ASSIGNED TASK:
Find the line that contains "Instruction: Open the" in the entries below. Write out that line and all that follow it, unchanged and alone.
___ DATA FOR PROCESSING ___
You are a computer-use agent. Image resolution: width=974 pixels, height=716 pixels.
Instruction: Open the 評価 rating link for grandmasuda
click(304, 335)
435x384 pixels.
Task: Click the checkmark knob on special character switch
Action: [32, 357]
___
OUTPUT BELOW:
Instruction: Open the 評価 rating link for grandmasuda
click(304, 335)
435x384 pixels.
Task: Click the checkmark knob on special character switch
Action: [32, 357]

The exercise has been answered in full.